• To do
The range runs from the line containing "Task: Click the chevron next to 5s" to the last line of the entries. Restate those lines word for word, without the pictures.

Saved data entries:
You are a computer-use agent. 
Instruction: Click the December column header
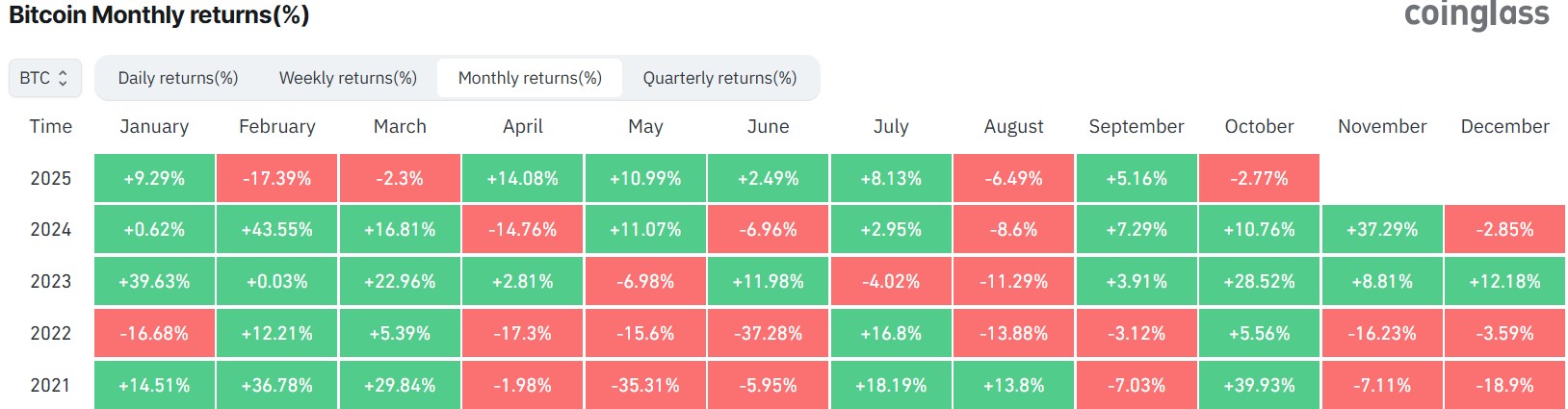click(x=1504, y=126)
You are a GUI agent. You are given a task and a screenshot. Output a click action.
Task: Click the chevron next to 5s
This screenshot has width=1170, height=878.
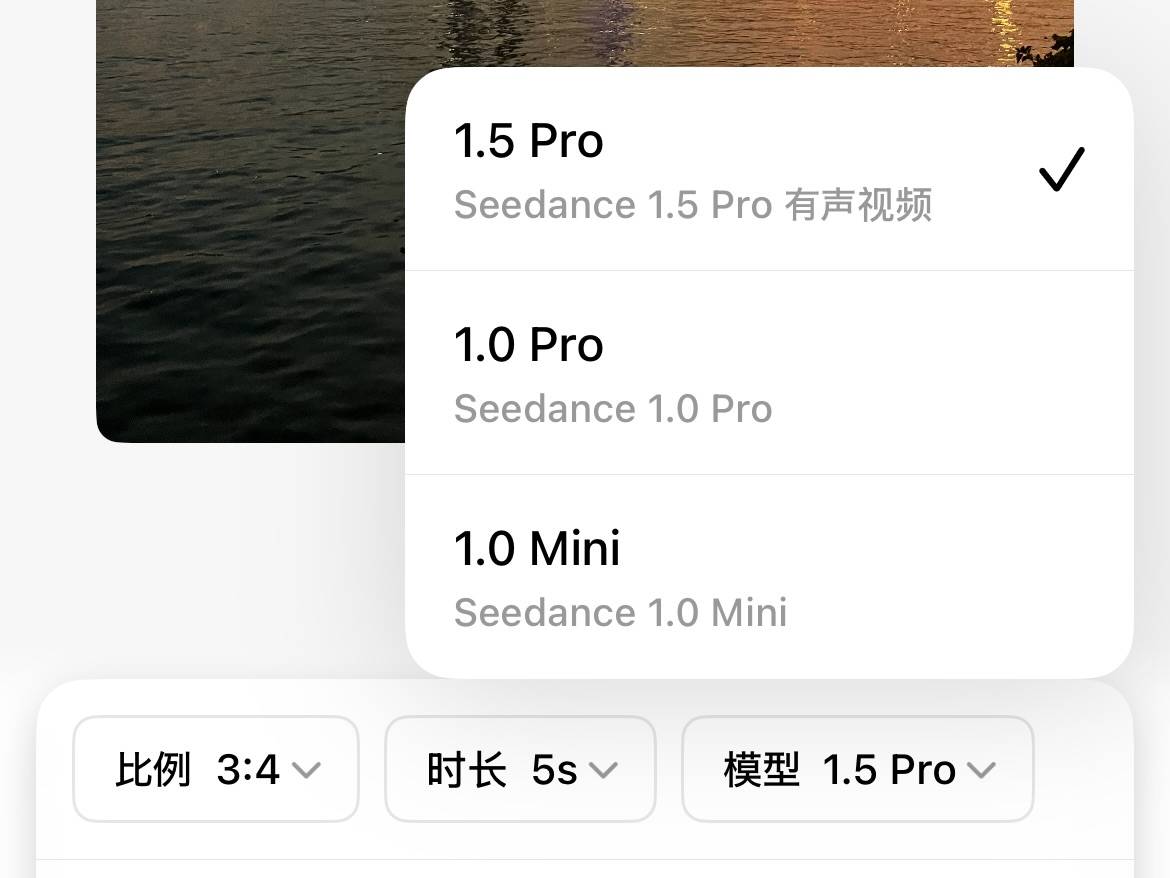pyautogui.click(x=603, y=770)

• Output of the task
Task: Click the chevron next to 5s
This screenshot has width=1170, height=878.
pyautogui.click(x=603, y=770)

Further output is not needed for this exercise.